### RECORDS:
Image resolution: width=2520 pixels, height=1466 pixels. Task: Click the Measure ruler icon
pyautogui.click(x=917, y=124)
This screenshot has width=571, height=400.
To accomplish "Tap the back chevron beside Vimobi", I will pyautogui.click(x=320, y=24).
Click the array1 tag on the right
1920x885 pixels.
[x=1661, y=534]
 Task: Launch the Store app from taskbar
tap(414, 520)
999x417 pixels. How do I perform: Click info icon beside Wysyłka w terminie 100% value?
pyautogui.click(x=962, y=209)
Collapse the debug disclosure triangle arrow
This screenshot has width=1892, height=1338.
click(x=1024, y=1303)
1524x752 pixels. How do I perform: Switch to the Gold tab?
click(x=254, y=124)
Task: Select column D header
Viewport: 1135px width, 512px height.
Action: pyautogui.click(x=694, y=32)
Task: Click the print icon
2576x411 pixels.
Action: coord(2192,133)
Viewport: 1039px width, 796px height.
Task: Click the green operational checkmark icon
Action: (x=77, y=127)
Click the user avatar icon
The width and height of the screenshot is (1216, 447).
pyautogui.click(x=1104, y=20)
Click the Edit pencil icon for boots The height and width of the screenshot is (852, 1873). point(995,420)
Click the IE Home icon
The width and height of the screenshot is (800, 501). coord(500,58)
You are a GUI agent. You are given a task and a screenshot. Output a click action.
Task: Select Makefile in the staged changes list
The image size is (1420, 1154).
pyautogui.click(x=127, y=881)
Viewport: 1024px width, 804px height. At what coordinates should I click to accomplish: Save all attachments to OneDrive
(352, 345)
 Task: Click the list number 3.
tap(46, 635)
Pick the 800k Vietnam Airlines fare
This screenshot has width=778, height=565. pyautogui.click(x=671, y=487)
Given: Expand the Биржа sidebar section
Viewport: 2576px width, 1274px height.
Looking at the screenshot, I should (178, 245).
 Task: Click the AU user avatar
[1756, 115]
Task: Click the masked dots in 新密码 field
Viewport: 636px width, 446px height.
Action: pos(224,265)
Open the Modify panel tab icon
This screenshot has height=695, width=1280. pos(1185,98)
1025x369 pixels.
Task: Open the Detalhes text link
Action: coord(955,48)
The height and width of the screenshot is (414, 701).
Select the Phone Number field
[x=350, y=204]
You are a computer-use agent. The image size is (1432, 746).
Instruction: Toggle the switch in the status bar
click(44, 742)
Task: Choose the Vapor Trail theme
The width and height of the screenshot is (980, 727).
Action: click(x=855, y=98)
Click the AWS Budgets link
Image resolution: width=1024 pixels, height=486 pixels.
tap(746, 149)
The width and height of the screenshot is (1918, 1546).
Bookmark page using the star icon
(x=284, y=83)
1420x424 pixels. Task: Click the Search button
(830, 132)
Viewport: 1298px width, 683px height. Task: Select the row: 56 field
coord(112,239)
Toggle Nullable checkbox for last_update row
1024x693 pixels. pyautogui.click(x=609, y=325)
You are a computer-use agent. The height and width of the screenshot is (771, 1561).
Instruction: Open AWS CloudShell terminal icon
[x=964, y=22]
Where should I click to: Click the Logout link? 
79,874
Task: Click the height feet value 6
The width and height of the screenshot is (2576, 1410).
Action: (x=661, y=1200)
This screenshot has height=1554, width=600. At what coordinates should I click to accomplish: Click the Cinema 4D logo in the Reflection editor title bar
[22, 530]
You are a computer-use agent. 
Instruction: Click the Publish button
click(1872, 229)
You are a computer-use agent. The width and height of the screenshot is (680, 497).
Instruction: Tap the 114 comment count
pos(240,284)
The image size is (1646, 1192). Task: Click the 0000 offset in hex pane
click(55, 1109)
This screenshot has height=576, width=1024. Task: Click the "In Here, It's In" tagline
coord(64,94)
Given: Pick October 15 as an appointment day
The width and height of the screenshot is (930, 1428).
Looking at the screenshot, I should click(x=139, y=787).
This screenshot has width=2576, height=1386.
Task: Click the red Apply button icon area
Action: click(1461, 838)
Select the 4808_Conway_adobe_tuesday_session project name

### WHAT TO WORK ON:
Format all of the data above as a Markdown table with the columns Row and Line, giving each non-blank line its own numbered row and omitting blank lines.

### FINAL RESULT:
| Row | Line |
|---|---|
| 1 | Image resolution: width=2520 pixels, height=1466 pixels. Task: Click the Measure ruler icon |
| 2 | pyautogui.click(x=917, y=124) |
| 3 | This screenshot has width=571, height=400. |
| 4 | To accomplish "Tap the back chevron beside Vimobi", I will pyautogui.click(x=320, y=24). |
| 5 | Click the array1 tag on the right |
| 6 | 1920x885 pixels. |
| 7 | [x=1661, y=534] |
| 8 |  Task: Launch the Store app from taskbar |
| 9 | tap(414, 520) |
| 10 | 999x417 pixels. How do I perform: Click info icon beside Wysyłka w terminie 100% value? |
| 11 | pyautogui.click(x=962, y=209) |
| 12 | Collapse the debug disclosure triangle arrow |
| 13 | This screenshot has width=1892, height=1338. |
| 14 | click(x=1024, y=1303) |
| 15 | 1524x752 pixels. How do I perform: Switch to the Gold tab? |
| 16 | click(x=254, y=124) |
| 17 | Task: Select column D header |
| 18 | Viewport: 1135px width, 512px height. |
| 19 | Action: pyautogui.click(x=694, y=32) |
| 20 | Task: Click the print icon |
| 21 | 2576x411 pixels. |
| 22 | Action: coord(2192,133) |
| 23 | Viewport: 1039px width, 796px height. |
| 24 | Task: Click the green operational checkmark icon |
| 25 | Action: (x=77, y=127) |
| 26 | Click the user avatar icon |
| 27 | The width and height of the screenshot is (1216, 447). |
| 28 | pyautogui.click(x=1104, y=20) |
| 29 | Click the Edit pencil icon for boots The height and width of the screenshot is (852, 1873). point(995,420) |
| 30 | Click the IE Home icon |
| 31 | The width and height of the screenshot is (800, 501). coord(500,58) |
| 32 | You are a GUI agent. You are given a task and a screenshot. Output a click action. |
| 33 | Task: Select Makefile in the staged changes list |
| 34 | The image size is (1420, 1154). |
| 35 | pyautogui.click(x=127, y=881) |
| 36 | Viewport: 1024px width, 804px height. At what coordinates should I click to accomplish: Save all attachments to OneDrive |
| 37 | (352, 345) |
| 38 |  Task: Click the list number 3. |
| 39 | tap(46, 635) |
| 40 | Pick the 800k Vietnam Airlines fare |
| 41 | This screenshot has width=778, height=565. pyautogui.click(x=671, y=487) |
| 42 | Given: Expand the Биржа sidebar section |
| 43 | Viewport: 2576px width, 1274px height. |
| 44 | Looking at the screenshot, I should (178, 245). |
| 45 |  Task: Click the AU user avatar |
| 46 | [1756, 115] |
| 47 | Task: Click the masked dots in 新密码 field |
| 48 | Viewport: 636px width, 446px height. |
| 49 | Action: pos(224,265) |
| 50 | Open the Modify panel tab icon |
| 51 | This screenshot has height=695, width=1280. pos(1185,98) |
| 52 | 1025x369 pixels. |
| 53 | Task: Open the Detalhes text link |
| 54 | Action: coord(955,48) |
| 55 | The height and width of the screenshot is (414, 701). |
| 56 | Select the Phone Number field |
| 57 | [x=350, y=204] |
| 58 | You are a computer-use agent. The image size is (1432, 746). |
| 59 | Instruction: Toggle the switch in the status bar |
| 60 | click(44, 742) |
| 61 | Task: Choose the Vapor Trail theme |
| 62 | The width and height of the screenshot is (980, 727). |
| 63 | Action: click(x=855, y=98) |
| 64 | Click the AWS Budgets link |
| 65 | Image resolution: width=1024 pixels, height=486 pixels. |
| 66 | tap(746, 149) |
| 67 | The width and height of the screenshot is (1918, 1546). |
| 68 | Bookmark page using the star icon |
| 69 | (x=284, y=83) |
| 70 | 1420x424 pixels. Task: Click the Search button |
| 71 | (830, 132) |
| 72 | Viewport: 1298px width, 683px height. Task: Select the row: 56 field |
| 73 | coord(112,239) |
| 74 | Toggle Nullable checkbox for last_update row |
| 75 | 1024x693 pixels. pyautogui.click(x=609, y=325) |
| 76 | You are a computer-use agent. The height and width of the screenshot is (771, 1561). |
| 77 | Instruction: Open AWS CloudShell terminal icon |
| 78 | [x=964, y=22] |
| 79 | Where should I click to: Click the Logout link?  |
| 80 | 79,874 |
| 81 | Task: Click the height feet value 6 |
| 82 | The width and height of the screenshot is (2576, 1410). |
| 83 | Action: (x=661, y=1200) |
| 84 | This screenshot has height=1554, width=600. At what coordinates should I click to accomplish: Click the Cinema 4D logo in the Reflection editor title bar |
| 85 | [22, 530] |
| 86 | You are a computer-use agent.  |
| 87 | Instruction: Click the Publish button |
| 88 | click(1872, 229) |
| 89 | You are a computer-use agent. The width and height of the screenshot is (680, 497). |
| 90 | Instruction: Tap the 114 comment count |
| 91 | pos(240,284) |
| 92 | The image size is (1646, 1192). Task: Click the 0000 offset in hex pane |
| 93 | click(55, 1109) |
| 94 | This screenshot has height=576, width=1024. Task: Click the "In Here, It's In" tagline |
| 95 | coord(64,94) |
| 96 | Given: Pick October 15 as an appointment day |
| 97 | The width and height of the screenshot is (930, 1428). |
| 98 | Looking at the screenshot, I should click(x=139, y=787). |
| 99 | This screenshot has width=2576, height=1386. |
| 100 | Task: Click the red Apply button icon area |
| 101 | Action: click(1461, 838) |
| 102 | Select the 4808_Conway_adobe_tuesday_session project name |